TEXTO DADO -
-*-

Viroga y su hermana - FELIPE ALAIZ


Hay responsos laicos, amigos jóvenes. Hay responsos de íntima emoción que no pueden quedar inéditos. También nosotros hemos de contar y cantar nuestros muertos. Cantar con sordina apenada.
Entre la juventud de valía que ha muerto en los climas desapacibles del destierro, contamos con señalada predilección un nombre preclaro: Viroga (1). Viroga era un joven animoso y evolucionado por convicciones fervientes. Era el empuje juvenil que despierta magníficamente. En medio de complejidades y tragedias, Viroga tenía una reserva tan abundante de reacciones vitales, que éstas quedaron agotadas en los primeros tiempos del exilio por el trabajo. Y aquel Viroga tan inteligente y tan cauto, aquel Viroga tan buenazo, murió con los pulmones destrozados y, ¡oídlo, vagos de café y de pasillo!, con el hacha de leñador en la mano.

-*-

Entradas de un conjunto de datos:
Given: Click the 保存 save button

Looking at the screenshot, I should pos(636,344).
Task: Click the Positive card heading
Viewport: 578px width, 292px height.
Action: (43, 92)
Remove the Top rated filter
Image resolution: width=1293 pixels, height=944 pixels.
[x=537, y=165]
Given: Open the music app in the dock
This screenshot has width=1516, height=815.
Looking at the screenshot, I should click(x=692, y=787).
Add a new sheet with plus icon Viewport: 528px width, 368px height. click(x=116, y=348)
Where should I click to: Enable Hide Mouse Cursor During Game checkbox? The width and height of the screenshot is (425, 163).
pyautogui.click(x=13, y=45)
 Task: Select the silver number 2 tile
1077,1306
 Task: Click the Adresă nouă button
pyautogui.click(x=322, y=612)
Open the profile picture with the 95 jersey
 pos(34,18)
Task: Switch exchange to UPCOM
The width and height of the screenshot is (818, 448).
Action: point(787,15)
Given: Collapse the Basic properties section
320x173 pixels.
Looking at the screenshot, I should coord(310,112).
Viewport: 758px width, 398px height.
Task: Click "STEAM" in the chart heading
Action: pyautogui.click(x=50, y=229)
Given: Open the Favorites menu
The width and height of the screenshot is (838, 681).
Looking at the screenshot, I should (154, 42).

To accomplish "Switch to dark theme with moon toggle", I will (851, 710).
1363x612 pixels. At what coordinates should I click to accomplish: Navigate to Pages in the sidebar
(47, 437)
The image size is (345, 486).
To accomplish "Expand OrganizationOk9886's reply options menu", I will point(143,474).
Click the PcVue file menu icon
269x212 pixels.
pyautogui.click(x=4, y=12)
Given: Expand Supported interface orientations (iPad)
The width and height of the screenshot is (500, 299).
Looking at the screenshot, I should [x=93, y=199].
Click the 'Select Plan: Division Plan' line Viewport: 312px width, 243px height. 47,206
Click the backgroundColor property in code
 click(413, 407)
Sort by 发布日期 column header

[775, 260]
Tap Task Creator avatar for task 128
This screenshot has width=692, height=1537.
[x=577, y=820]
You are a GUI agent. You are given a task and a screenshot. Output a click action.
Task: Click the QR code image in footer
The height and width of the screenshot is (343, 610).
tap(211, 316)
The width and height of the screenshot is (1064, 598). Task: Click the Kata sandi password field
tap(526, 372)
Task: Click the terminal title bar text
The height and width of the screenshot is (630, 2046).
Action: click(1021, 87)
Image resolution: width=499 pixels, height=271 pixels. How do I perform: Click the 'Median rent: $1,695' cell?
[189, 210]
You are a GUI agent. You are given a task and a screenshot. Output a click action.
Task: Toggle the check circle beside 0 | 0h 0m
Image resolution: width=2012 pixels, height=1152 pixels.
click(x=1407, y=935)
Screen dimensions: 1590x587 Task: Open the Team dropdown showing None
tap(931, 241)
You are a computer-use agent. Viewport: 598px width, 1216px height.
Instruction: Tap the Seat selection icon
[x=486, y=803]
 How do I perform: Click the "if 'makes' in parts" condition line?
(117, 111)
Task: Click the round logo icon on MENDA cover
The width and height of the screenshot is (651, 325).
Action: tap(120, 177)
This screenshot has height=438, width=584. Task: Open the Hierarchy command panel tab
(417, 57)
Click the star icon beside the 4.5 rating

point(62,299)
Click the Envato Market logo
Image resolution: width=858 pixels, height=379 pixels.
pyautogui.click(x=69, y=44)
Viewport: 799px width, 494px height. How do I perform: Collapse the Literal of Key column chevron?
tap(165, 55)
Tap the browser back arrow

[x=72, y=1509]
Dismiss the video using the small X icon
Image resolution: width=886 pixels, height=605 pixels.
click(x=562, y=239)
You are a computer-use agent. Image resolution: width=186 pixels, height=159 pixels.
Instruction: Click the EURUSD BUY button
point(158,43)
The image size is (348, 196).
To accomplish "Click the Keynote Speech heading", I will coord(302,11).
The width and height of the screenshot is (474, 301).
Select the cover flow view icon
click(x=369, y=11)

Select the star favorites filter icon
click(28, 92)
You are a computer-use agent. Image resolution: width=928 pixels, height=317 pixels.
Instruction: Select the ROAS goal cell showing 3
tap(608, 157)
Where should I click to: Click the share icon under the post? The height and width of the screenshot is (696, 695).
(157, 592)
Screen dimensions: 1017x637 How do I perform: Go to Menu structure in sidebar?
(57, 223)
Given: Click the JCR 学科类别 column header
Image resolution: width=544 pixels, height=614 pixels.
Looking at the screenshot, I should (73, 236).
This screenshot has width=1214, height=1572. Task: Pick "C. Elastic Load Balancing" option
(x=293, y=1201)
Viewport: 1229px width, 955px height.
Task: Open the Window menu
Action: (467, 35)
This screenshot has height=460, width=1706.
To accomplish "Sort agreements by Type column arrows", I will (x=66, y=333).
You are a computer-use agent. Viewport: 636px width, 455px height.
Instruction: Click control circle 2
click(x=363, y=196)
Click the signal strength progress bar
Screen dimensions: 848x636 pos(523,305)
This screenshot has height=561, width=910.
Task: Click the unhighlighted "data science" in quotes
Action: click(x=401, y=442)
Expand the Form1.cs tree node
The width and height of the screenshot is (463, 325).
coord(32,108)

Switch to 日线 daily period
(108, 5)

-*-

TAREA -
Escribe la continuación del texto sobre Viroga a partir de su última frase. Las entradas no hacen falta para nada de lo que se pide.

RESPUESTA -
Fui testigo de su primera juventud en Cataluña. Cuando tantos temperamentos de temple se perdían por los pasillos de los comités, Viroga estudiaba con un método ejemplar. Cuando la retórica de calco dominaba el ambiente, Viroga se imponía la saludable labor de capacidad y originalidad que consiste en no repetir mal lo que otros han dicho bien.


Conviví con Viroga y Peirats unos meses en aquella «Acracia» (2) inolvidable de Lérida (1936 al final) que habrá de quedar siempre en Cataluña como un exponente opuesto a todos los equívocos del conformismo. Sosteníamos el periódico contra viento y marea en pugna con los colaboradores, y teníamos luchas diarias con los comités y con los autos de los comités, entregados lamentablemente a la colaboración como hecho consumado, es decir, entregados a una granizada, que también es un hecho consumado.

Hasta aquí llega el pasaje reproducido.